Social media was supposed to democratise access to visibility and self-representation. Especially for ethnic, racial, and sexual minorities who have long been excluded or distorted in mainstream media. But what we’re seeing now, especially in Romania, is how quickly these platforms turn into weapons of erasure and propaganda. The same tools used for liberation are now being used to manipulate, discredit, and control. And not just in Romania, of course, there is this big conspiracy about the woke virus and a lot of hate against trans people, the trans agenda. I mean, the Orange man even wanted to ban the word gender.

In the last year, especially leading up to the Romanian elections, we’ve seen an explosion of far-right populist content on TikTok and Instagram. Figures like Călin Georgescu essentially rose from the ashes of TikTok, building a following not through traditional media or public debate, but through a coordinated strategy of bots, viral clips, and algorithmic manipulation. He didn’t need legacy media; he had the perfect echo chamber.

His campaign, like others on the far-right, used nationalism, conspiracy theories, and anti-European, anti-LGBTQ+, and anti-Roma rhetoric to mobilise users. This wasn’t just digital campaigning, it was propaganda in real time.
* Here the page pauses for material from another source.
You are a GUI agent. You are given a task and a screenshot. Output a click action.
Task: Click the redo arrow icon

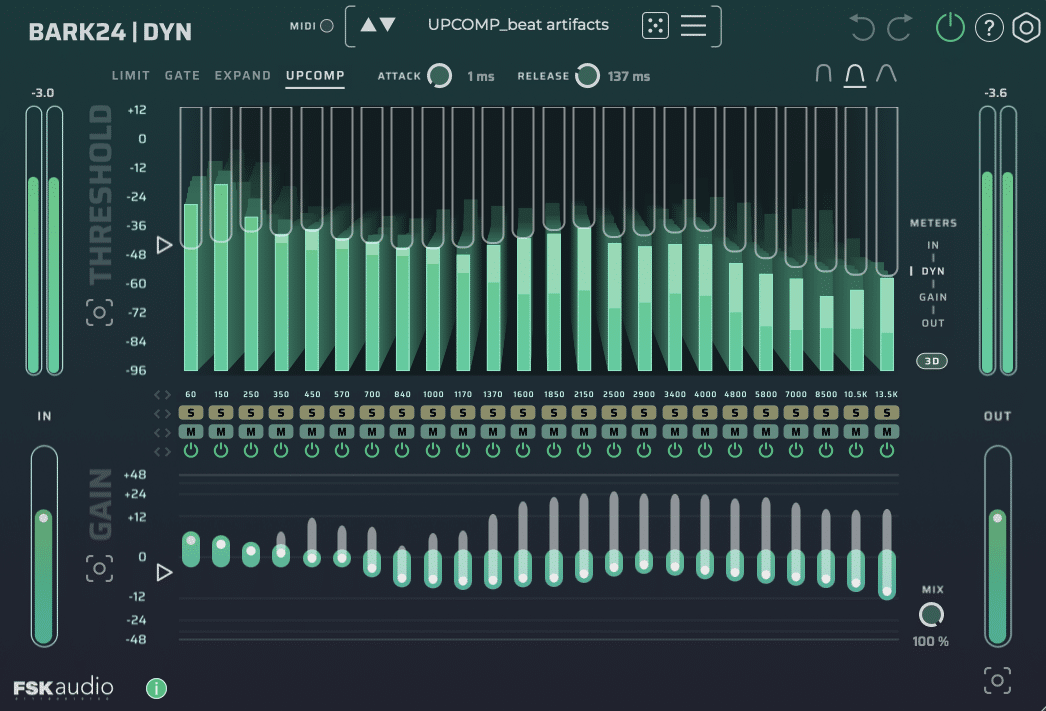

Now, a lot of politicians have shifted their campaigns on social media because right now, views are even more powerful than votes. Its views that perpetuate a digital dictatorship. 

To me, it increasingly feels like Meta is favouring the far-right. Not because of ideology necessarily, but because outrage sells. Anger drives engagement. Hate travels faster than nuance. Vulnerable communities – Roma people, trans people, refugees – become collateral damage in an attention economy that rewards extremism.

That’s why, with TikTok Cowboy, I wanted to both use and critique this space. The film is structured around these contradictions: the visibility that can save you and the violence that visibility can attract. Zoro lives between those cracks. Like so many of us. Caught between being erased and being exploited. Between the platform and the algorithm. Between survival and spectacle.

We must challenge the algorithms, restructure them, and refuse to let them swallow us whole. A weapon more powerful than the phone will always be our voice. Even if they shut down our accounts, we still have the streets, where we can keep fighting for the truth. And if they take the streets from us, our voices will still be strong enough to tear down the walls they try to build between us. We need to cooperate, we need a strategy rather than ideology. They try to build the borders, but we will build the bridges! And we won’t let them on, under no circumstances. No trespassing for fascism!